Mi abuelo tenía 76 años cuando murió de cáncer. Vi como poco a poco le faltaba el aire al estar postrado en el catre (porque nunca le gustó lo esponjoso del colchón sobre su cuerpo). Ese día usaba tres almohadas sobre su cabeza para no ahogarse con su saliva. Me apretó la mano, fijó su mirada, suspiró fuerte y se fue en la temporada de invierno. En mayo. A 22 días de mi cumpleaños. Su cara alargada, sus dientes perfectos, su semblante alegre y la altura de su cuerpo… No lo he de olvidar.

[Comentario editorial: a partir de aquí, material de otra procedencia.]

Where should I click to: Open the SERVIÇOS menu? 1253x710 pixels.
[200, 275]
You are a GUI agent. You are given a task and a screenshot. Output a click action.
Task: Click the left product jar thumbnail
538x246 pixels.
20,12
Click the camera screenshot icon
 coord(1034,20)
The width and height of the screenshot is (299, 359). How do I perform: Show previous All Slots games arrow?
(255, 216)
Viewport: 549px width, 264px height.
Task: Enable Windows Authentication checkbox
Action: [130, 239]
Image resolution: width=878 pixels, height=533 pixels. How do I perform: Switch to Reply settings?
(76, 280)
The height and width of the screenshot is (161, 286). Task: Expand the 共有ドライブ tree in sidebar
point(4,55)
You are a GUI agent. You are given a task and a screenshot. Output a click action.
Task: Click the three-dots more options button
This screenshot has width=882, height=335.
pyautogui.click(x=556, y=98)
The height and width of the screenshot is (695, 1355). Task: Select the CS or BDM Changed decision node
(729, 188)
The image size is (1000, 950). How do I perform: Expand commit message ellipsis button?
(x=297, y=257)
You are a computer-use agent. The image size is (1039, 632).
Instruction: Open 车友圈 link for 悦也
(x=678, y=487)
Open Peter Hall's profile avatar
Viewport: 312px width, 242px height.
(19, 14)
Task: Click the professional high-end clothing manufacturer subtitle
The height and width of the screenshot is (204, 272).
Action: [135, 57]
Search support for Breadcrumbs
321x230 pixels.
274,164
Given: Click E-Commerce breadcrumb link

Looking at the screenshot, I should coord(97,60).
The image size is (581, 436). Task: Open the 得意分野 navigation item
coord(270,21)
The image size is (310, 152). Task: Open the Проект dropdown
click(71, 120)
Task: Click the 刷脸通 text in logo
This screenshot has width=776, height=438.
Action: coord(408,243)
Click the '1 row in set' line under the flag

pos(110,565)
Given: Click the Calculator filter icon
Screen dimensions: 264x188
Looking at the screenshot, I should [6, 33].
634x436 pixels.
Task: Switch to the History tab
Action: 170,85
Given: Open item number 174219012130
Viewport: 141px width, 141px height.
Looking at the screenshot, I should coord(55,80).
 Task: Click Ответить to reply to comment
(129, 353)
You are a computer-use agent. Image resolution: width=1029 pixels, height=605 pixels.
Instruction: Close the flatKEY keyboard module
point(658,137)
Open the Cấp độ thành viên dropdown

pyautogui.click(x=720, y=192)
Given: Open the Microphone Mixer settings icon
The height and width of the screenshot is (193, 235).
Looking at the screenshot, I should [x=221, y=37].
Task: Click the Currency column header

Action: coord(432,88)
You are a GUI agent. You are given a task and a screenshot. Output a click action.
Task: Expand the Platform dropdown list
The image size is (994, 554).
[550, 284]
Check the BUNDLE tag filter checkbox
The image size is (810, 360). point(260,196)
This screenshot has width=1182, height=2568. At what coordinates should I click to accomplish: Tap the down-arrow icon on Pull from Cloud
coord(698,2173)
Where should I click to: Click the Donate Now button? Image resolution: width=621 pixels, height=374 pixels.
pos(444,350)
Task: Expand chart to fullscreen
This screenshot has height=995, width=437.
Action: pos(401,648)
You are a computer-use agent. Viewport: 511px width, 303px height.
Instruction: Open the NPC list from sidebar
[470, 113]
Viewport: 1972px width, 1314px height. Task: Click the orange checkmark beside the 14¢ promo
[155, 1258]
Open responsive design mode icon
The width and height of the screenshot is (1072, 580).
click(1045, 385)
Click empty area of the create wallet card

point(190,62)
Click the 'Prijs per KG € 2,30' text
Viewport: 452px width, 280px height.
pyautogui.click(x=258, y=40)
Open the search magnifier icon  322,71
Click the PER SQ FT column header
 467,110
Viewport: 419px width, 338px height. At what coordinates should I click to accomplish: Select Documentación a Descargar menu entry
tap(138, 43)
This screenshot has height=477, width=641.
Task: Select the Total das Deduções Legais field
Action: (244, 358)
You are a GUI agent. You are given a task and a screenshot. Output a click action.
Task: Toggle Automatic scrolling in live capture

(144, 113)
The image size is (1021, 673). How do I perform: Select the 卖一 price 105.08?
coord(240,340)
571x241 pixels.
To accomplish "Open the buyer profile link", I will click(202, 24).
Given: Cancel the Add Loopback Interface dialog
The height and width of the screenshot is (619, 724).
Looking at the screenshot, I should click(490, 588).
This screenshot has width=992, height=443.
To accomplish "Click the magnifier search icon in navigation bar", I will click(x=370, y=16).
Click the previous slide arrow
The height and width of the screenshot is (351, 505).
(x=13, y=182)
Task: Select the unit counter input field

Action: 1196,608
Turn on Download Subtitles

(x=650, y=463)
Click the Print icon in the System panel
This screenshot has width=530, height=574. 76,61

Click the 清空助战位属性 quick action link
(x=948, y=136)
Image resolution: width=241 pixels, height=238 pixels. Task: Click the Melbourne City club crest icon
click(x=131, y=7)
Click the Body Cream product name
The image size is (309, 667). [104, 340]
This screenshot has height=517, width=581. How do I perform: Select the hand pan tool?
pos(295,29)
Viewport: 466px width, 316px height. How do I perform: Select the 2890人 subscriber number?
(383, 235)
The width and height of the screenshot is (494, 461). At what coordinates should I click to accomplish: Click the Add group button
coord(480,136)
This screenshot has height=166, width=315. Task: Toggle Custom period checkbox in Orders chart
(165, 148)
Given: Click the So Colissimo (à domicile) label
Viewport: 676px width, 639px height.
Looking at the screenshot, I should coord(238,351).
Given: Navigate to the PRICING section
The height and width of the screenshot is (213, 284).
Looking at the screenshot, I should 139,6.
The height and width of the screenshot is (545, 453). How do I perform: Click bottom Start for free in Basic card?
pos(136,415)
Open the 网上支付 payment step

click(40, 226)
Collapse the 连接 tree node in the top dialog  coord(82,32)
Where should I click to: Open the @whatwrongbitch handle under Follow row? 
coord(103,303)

Tampoco olvido cuando llegaba al galope, en su caballo, y yo lo esperaba en la acera de su casa, con mi uniforme de colegio, azul y blanco, para que me ayudara con la caligrafía. Pero antes de eso me decía “¿Querés montar?”, mientras él se bajaba de Filipito, yo corría al cuarto, me quitaba la falda, me ponía un pantalón corto y, aún con las medias y la camisa blanca puestas me subía al lomo de Filipito, tomaba las riendas, le daba un toque superfluo con mi pie izquierdo y el caballo salía al trote. Yo le daba dos vueltas a la cuadra sin alcanzar los estribos, así que me sostenía presionando mis muslos contra la albarda. Regresaba contenta y comía en la mesa junto con él… las cuajadas recién echas de mi abuela y el arroz de Coco, la esposa de mi tío Antonio.
Esperábamos que la comida nos bajara. Al menos una hora. Entonces mi abuelo Crescencio se iba a su cuarto y sacaba la guitarra. Él tocaba y yo cantaba. Todas eran canciones rancheras y la que más recuerdo es “Ay amigo” de Vicente Fernández. Cuando era el momento de entonar el coro, ambos decíamos “ella dijo que dejó la foto para que mis ojos se mueran al verla. Y que un hombre rico le daba dinero y que sin embargo yo le di pobreza”. Le ponía tanto sentimiento que ahora puedo llegar a pensar que le recordaba a alguien. El día de su entierro, una señora —y quizá veinte años menor que él y que nadie conocía— se apareció llorando, diciendo que le tenía mucha estima ¡Imaginen la cara de mi abuela al verla! Se veía muy bien arreglada, maquillada y con un bolso de piel de culebra. Todos nos hicimos los desentendidos y dejamos que formara parte de la ocasión.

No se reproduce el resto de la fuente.